[DATA FOR THIS EXERCISE]:
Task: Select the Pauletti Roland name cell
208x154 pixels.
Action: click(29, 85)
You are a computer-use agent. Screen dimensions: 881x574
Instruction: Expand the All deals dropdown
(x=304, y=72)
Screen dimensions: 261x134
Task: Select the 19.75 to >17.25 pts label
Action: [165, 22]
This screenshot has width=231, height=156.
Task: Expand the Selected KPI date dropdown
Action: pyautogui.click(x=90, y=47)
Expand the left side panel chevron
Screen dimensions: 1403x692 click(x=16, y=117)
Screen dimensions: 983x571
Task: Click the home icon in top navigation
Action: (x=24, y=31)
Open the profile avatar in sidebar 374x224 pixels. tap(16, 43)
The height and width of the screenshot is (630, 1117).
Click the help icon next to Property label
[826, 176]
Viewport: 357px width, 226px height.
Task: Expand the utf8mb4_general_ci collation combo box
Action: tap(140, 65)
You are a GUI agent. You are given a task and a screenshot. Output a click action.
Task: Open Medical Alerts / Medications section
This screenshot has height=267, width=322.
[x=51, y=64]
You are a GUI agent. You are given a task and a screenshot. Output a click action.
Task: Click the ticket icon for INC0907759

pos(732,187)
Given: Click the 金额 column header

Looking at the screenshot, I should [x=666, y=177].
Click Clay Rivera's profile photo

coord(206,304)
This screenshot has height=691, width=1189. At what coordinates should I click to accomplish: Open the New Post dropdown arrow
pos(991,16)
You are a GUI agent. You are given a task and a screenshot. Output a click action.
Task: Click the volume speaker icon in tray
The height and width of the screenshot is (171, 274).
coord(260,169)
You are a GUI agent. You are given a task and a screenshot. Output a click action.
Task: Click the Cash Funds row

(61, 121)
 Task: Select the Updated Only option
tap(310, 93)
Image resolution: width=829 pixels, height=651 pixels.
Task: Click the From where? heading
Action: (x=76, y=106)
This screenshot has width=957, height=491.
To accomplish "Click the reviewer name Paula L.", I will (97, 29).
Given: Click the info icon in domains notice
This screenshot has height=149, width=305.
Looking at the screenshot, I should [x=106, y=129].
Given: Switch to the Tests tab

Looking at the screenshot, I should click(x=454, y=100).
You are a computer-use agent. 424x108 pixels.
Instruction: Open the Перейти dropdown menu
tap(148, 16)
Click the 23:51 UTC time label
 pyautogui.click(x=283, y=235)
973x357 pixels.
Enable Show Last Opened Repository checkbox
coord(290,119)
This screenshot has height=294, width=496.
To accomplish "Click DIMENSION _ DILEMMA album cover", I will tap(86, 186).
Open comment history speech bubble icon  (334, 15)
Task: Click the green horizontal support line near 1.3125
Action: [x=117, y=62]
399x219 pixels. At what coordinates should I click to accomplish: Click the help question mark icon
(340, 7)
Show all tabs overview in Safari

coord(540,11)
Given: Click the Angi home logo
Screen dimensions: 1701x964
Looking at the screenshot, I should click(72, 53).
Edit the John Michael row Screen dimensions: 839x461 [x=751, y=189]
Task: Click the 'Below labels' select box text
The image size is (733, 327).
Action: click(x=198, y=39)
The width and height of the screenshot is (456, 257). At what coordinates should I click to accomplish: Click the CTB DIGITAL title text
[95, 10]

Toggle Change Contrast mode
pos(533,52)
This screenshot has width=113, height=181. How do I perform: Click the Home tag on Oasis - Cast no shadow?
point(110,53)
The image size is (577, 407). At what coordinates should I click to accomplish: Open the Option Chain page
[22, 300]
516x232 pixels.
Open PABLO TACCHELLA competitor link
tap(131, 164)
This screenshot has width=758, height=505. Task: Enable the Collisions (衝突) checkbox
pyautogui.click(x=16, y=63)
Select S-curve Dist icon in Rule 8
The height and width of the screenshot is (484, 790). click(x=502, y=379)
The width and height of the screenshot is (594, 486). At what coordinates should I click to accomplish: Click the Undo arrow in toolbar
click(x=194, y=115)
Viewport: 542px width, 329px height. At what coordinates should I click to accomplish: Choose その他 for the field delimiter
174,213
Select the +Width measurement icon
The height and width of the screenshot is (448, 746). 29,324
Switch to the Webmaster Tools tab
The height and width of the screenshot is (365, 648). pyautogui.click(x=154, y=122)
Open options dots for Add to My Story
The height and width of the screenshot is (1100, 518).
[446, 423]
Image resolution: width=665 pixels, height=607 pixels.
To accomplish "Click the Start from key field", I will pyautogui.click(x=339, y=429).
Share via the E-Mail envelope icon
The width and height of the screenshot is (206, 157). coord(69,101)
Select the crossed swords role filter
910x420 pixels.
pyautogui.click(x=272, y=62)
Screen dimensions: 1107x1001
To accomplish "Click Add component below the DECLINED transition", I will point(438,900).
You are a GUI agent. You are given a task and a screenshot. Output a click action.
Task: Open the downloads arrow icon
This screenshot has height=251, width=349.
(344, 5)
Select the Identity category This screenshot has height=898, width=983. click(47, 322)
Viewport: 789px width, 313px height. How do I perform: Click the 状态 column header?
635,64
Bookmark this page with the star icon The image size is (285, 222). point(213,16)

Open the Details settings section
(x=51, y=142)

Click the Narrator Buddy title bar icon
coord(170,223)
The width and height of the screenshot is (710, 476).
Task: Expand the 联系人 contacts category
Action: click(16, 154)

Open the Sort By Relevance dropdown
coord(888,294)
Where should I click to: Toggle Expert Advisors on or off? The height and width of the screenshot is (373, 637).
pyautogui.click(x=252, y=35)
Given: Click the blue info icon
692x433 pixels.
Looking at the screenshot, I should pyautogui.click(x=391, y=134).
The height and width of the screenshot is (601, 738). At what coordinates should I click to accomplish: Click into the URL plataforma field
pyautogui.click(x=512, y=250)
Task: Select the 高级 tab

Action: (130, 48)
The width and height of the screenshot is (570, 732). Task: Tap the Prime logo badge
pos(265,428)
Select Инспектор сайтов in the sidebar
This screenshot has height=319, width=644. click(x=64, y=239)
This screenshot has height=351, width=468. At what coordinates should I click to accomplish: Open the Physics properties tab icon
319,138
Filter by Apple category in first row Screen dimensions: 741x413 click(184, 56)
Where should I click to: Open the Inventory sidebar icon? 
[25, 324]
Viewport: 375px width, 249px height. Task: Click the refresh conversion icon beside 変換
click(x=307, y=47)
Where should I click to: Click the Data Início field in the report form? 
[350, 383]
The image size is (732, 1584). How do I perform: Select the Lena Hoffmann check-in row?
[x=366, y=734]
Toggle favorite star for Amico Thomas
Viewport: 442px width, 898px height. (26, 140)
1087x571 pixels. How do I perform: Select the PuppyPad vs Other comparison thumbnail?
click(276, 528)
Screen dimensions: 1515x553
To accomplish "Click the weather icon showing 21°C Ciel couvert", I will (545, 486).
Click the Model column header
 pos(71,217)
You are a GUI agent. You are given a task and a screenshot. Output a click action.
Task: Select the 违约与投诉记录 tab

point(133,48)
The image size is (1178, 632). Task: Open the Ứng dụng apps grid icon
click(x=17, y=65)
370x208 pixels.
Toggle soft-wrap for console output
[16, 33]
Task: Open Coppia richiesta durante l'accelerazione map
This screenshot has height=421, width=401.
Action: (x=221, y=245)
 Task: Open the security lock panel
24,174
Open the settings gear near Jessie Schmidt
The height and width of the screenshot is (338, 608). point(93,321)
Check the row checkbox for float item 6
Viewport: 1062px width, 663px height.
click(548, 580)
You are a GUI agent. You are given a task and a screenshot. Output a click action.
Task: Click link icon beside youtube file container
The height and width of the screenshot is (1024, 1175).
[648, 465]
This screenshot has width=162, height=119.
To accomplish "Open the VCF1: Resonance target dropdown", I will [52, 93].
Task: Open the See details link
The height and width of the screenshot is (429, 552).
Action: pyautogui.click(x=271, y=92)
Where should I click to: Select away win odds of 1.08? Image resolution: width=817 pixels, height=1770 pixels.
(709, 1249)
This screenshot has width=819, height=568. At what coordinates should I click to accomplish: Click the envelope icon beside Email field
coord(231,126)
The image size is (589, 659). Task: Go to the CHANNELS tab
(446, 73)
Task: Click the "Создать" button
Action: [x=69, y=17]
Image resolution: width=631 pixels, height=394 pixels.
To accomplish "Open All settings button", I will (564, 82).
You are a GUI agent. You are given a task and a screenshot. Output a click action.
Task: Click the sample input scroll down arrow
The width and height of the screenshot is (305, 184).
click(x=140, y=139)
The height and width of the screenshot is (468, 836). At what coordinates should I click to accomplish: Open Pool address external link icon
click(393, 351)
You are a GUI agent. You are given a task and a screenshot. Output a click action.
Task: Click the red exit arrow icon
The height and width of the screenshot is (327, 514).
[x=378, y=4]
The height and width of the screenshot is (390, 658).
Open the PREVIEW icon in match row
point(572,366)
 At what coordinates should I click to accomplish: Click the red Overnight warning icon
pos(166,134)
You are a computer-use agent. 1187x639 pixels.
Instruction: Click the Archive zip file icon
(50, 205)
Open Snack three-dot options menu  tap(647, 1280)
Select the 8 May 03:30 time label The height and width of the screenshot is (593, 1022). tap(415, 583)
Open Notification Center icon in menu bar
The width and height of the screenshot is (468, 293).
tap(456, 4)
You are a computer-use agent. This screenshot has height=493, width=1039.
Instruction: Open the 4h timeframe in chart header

[EXERCISE BRIEF]:
Which lines of the data contain the string "name"? Copy each one.

[ANSWER BOX]:
Task: Select the Pauletti Roland name cell
To accomplish "Click the reviewer name Paula L.", I will (97, 29).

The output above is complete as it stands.